--- Begin THE DATA ---

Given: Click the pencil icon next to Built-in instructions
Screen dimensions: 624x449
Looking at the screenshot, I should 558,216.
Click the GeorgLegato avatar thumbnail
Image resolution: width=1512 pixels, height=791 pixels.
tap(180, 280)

--- End THE DATA ---

Copy the lines above without any changes.

PROBLEM SOLUTION.
Given: Click the pencil icon next to Built-in instructions
Screen dimensions: 624x449
Looking at the screenshot, I should 558,216.
Click the GeorgLegato avatar thumbnail
Image resolution: width=1512 pixels, height=791 pixels.
tap(180, 280)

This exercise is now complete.